He had been gazing at a coloured bubble, the bubble had burst into air and vanished, the entire mood and picture vanished with it—so swiftly, so instantaneously, moreover, that Tom was ready to deny the entire experience.
Indeed, he did deny it. He refused to credit it. It had been, surely, a feeling rather than a sight. But the feeling having utterly vanished, he discredited the sight as well. The fiery pain had vanished too. He found himself watching the semi-comical picture of de Lorne and Lady Sybil flirting in dumb action, and Tony and Lettice trying to make a fire without the instinct or ability to succeed. And, incontinently, he burst out laughing audibly.
Yet, apparently, his laughter was not heard; he had made no actual sound. There was, instead, a little scream, a sudden movement, a scurrying of feet among the sand and stones, and Lettice and Tony rose upon one single impulse, as once before he had seen them rise in Karnak weeks ago. They stood up like one person. They looked about them into the surrounding shadows, disturbed, afflicted, yet as though they were not certain they had heard… and then, abruptly, the figure of Tony went out… it disappeared. How, precisely, was not clear, but it was gone into the darkness.…
And another picture—or another aspect of the first—dropped into place. There was an outline of a shadowy tent. The flap was stirring lightly, as though behind it some one hid—and watched. He could not tell. A deep confusion, as of two pictures interfused, was in him. For somehow he transferred his own self—was it physical desire? was it spiritual yearning? was it love?—projected his own self into the figure that had kissed her, taking her own passionate kiss in return. He actually experienced it. He did this thing. He had done it—once before! Knowing himself beside her, he both did it and saw himself doing it. He was both actor and onlooker.…

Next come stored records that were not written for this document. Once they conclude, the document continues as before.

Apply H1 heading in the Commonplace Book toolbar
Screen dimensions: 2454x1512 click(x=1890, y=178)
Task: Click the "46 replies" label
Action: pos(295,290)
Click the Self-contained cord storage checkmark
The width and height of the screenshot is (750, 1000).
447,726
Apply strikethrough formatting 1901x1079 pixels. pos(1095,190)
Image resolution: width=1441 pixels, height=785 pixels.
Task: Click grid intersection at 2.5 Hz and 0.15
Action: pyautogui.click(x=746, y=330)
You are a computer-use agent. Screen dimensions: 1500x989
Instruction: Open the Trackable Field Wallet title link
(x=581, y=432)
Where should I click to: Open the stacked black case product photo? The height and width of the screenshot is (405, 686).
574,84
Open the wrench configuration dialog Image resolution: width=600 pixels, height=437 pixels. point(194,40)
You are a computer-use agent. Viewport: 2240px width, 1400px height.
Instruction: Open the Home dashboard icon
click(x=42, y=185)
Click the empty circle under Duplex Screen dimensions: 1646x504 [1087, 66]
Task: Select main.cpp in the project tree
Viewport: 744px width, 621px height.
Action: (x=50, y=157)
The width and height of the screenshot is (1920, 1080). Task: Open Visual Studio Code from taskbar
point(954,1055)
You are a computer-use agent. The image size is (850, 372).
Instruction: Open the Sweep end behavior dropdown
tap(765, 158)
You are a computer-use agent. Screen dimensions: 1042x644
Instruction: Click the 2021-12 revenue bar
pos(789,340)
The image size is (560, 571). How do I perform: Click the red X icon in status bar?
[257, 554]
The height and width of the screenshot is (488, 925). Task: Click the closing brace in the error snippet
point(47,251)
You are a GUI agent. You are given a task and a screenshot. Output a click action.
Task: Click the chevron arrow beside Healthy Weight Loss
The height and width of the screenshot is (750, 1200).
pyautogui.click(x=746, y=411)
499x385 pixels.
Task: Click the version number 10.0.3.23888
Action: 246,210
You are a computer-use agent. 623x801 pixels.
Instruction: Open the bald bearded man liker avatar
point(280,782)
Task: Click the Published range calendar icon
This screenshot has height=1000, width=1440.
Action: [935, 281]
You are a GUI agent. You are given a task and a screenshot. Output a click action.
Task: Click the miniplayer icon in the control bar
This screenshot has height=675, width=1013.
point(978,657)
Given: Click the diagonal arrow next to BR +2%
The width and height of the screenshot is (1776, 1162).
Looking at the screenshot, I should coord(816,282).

There poured back upon him then, sweet and poignant, his love of an Egyptian woman, the fragrance of remembered tresses, the perfume of fair limbs that clung and of arms that lingered round his neck—yet that in the last moment slipped from his full possession. He was on his knees before her; he gazed up into her ardent eyes, set in a glowing face above his own; the face bent lower; he raised two slender hands, the fingers henna-stained, and pressed them to his lips. He felt their silken texture, the fragile pressure, her breath upon his face—yet all sharply withdrawn again before he captured them completely. There was the odour of long-forgotten unguents, sweet with a tang that sharpened them towards desire in days that knew a fiercer sunlight.… His brain went reeling. The effort to keep one picture separate from the other broke them both. He could not disentangle, could not distinguish. They intermingled. He was both the figure hidden behind the tent and the figure who held the woman in his arms. What his heart desired became, it seemed, that which happened.…
And then the flap of the tent flung open, and out rushed a violent, leaping outline—the figure of a man. Another—it seemed himself—rushed to meet him. There was a gleam, a long deep cry.… A woman, with arms outstretched, knelt close beside the struggling figures on the sand. He saw two huge, dark, muscular hands about a bent and yielding neck, blood oozing thickly between the gripping fingers, staining them… then sudden darkness that blacked out the entire scene, and a choking effort to find breath.… But it was his own breath that failed, choked as by blood and fire that broke into his own throat.… Smothered in sand, the centuries roared past him, died away into the distance, sank back into the interminable desert.… He found his voice this time. He shouted.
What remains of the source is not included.